What these developments mean

Taken together, the reports and analyst notes sketch a range of outcomes: a full-company bid from a financial buyer, targeted acquisitions of assets like Braintree and Venmo by strategic or fintech buyers, or the sale of individual units if a comprehensive buyer cannot be found. Analysts highlight valuation mechanics, buyer appetite and PayPal's scale as central factors in determining which path, if any, unfolds.

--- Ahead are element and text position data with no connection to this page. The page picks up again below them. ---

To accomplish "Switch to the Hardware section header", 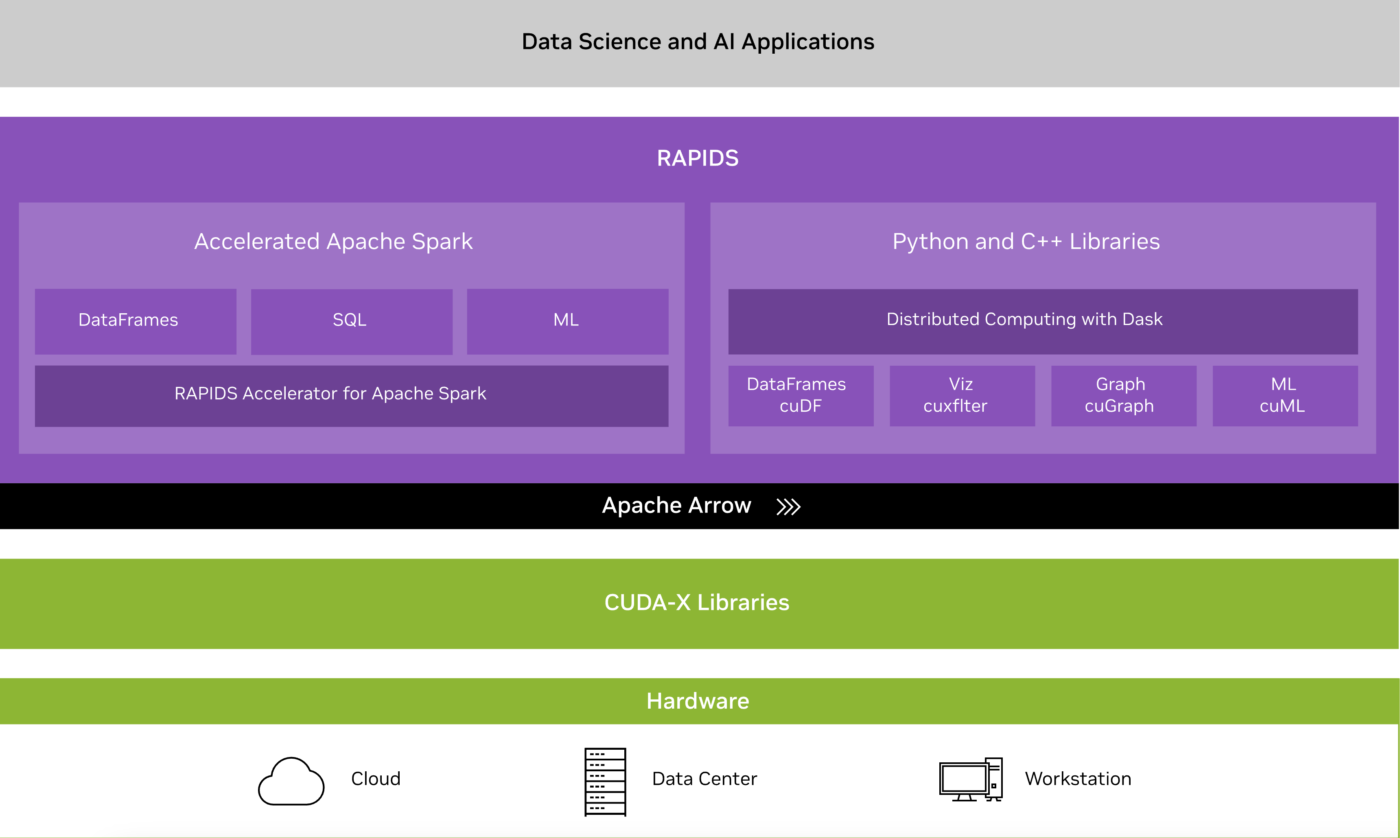I will point(697,701).
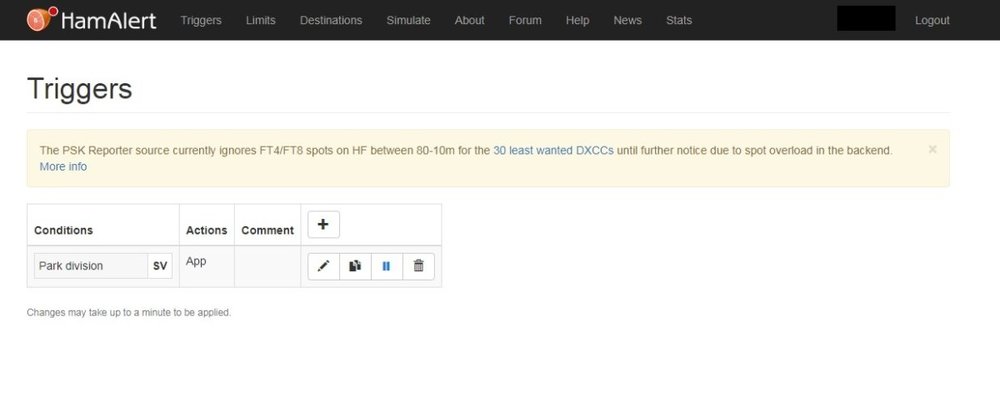Go to the Limits page

click(261, 20)
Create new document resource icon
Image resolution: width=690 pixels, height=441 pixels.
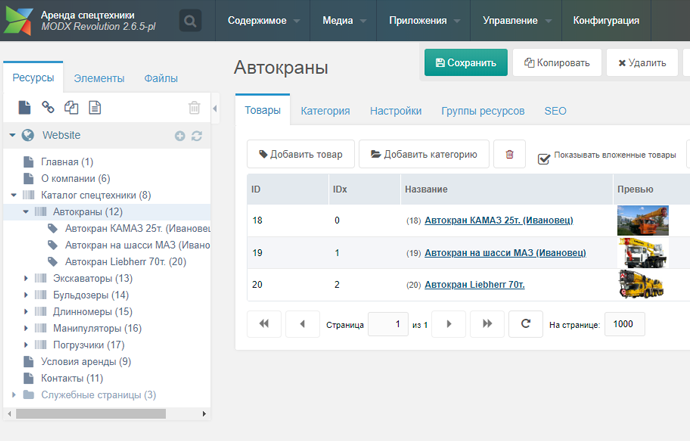click(25, 108)
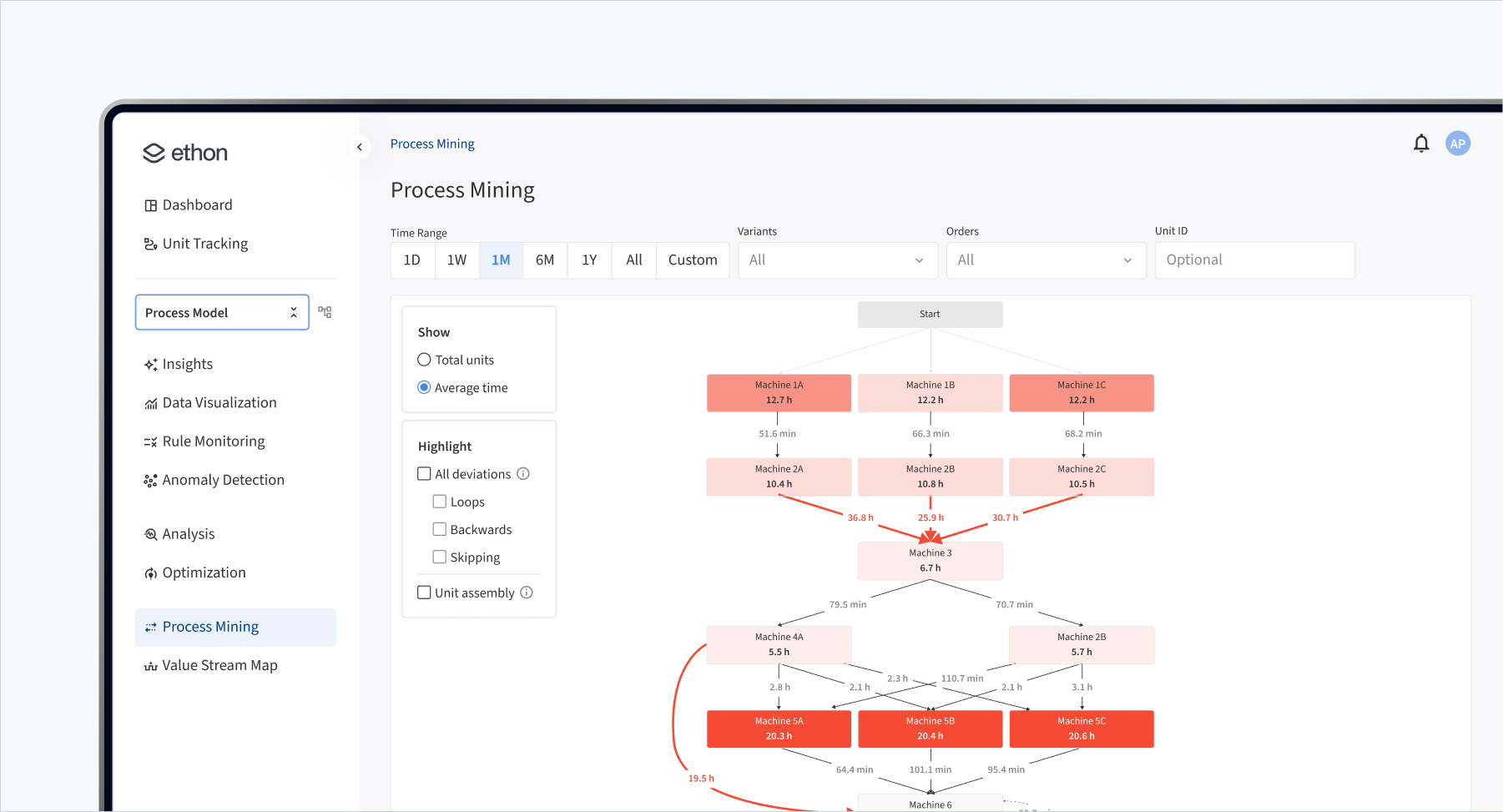The height and width of the screenshot is (812, 1503).
Task: Open the process model tree icon beside Process Model
Action: pos(325,311)
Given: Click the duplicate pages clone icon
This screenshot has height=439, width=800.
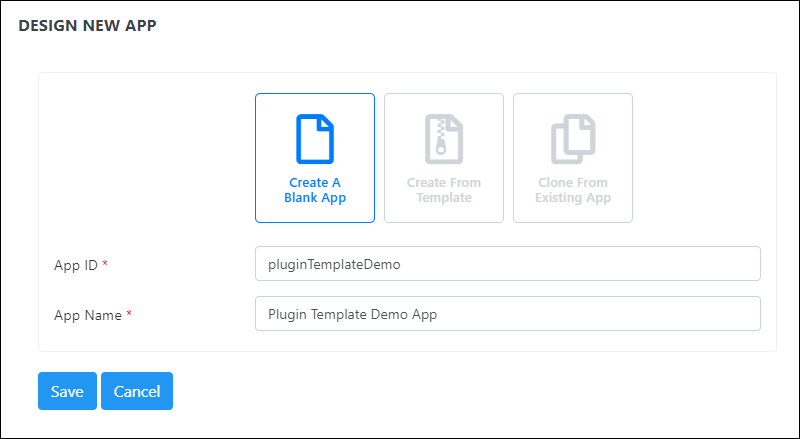Looking at the screenshot, I should pyautogui.click(x=573, y=139).
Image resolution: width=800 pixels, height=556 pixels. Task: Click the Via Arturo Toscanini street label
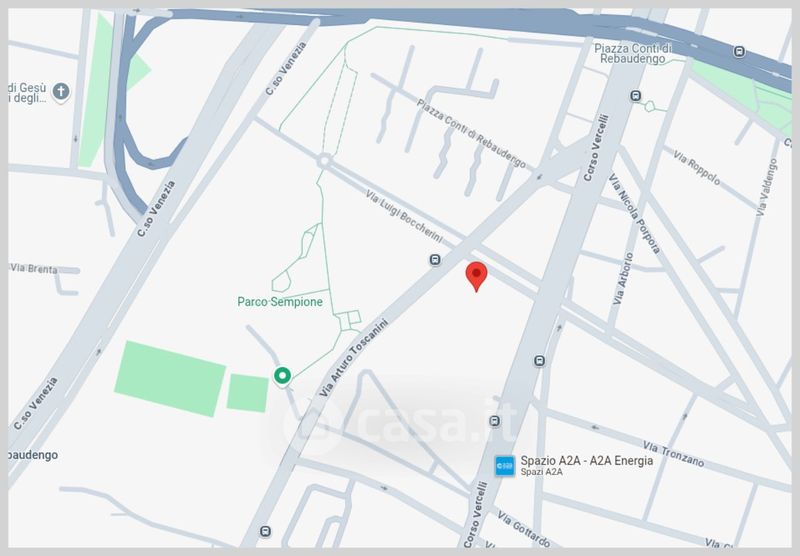354,358
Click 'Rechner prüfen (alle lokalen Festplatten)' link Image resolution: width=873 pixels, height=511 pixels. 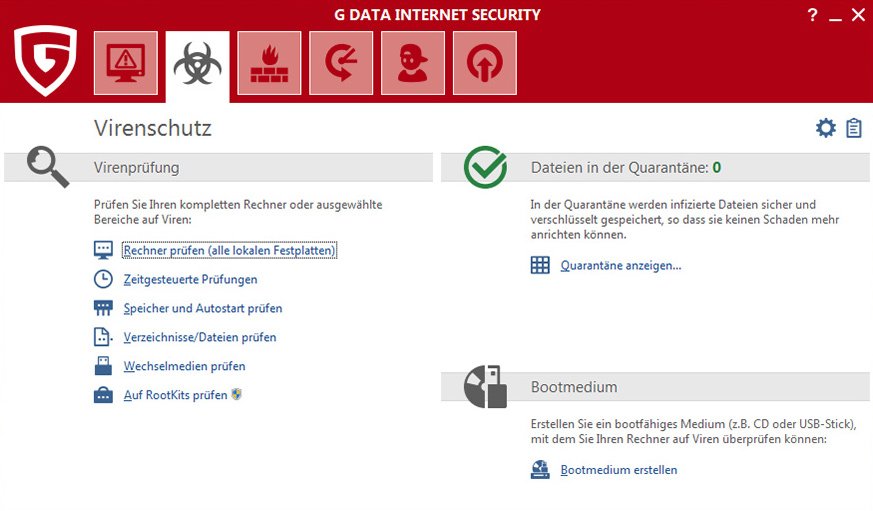(229, 250)
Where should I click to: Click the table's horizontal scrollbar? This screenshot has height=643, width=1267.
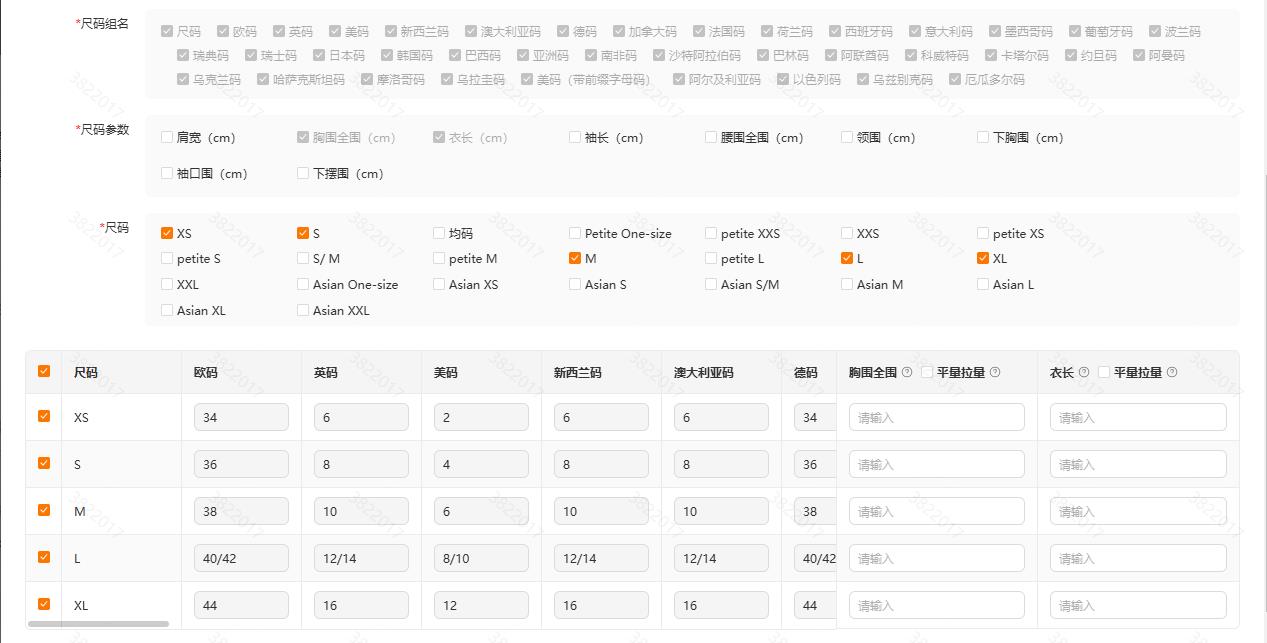point(98,624)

Key details quoted in analyst notes and reporting

  • PayPal has "fielded meetings with banks amid unsolicited interest from suitors."
  • Bernstein values: Braintree $10bn to $15bn; Venmo roughly $5bn; core PayPal $20bn to $25bn.
  • PayPal's assets include Braintree, Venmo, 231 million monthly active users and reach across about 90% of online merchants.
  • Potential full-company buyers include private equity; large banks, big tech and Amex are "less likely but possible." Walmart was described as a "wildcard."
  • J.P. Morgan and Stripe were called plausible suitors for Braintree; potential Venmo bidders include Revolut, banks such as JPM, and Amex.
  • Wolfe: branded checkout accounts for "over half of PYPL's GP," and a takeout multiple "could be at a few turns higher."
  • Truist: PayPal is "quite large at a $41bn EV," making a full-company buyer hard to find.
  • Gordon Haskett: "at $44, the company has a fully diluted market cap of $42bn" and the nomination window for a hostile bid closed on January 21.

Risks

  • Uncertainty over whether a full-company buyer exists given PayPal's scale - Truist noted a $41bn enterprise value, which may limit strategic acquirers (impacts financials and M&A activity in payments).
  • Market cap constraints narrow the pool of potential buyers - Gordon Haskett cited a fully diluted market cap of $42bn at $44, limiting bidders to very large firms (impacts private equity and corporate acquirers).
  • Timing and process risks - Bilson noted the nomination window for a hostile approach closed on January 21, reducing the likelihood of a hostile takeover and shaping transaction pathways (impacts takeover strategies and governance considerations).